##### Supplied information #####
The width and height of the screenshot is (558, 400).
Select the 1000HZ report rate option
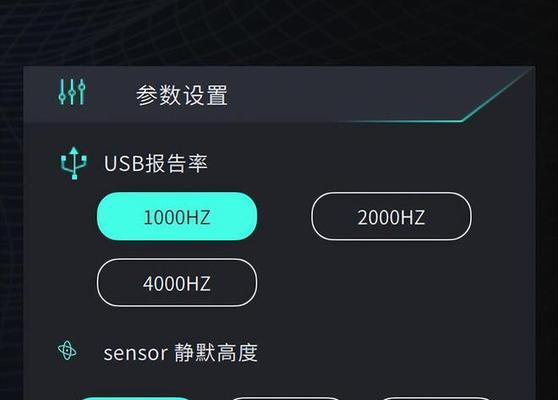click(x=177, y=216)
#####
##### Supplied information #####
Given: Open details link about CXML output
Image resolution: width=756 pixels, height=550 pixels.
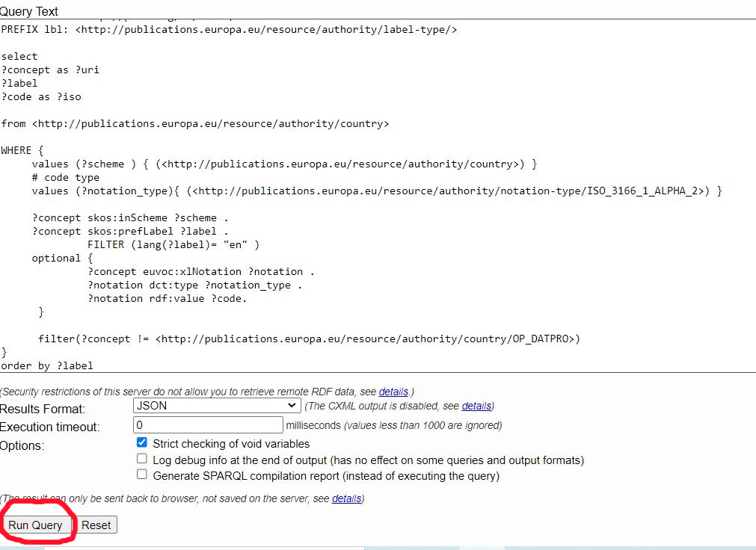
#####
Work item: Please tally the lines of the listing that include the string "width". The number is the whole answer.

Finished exercise: 2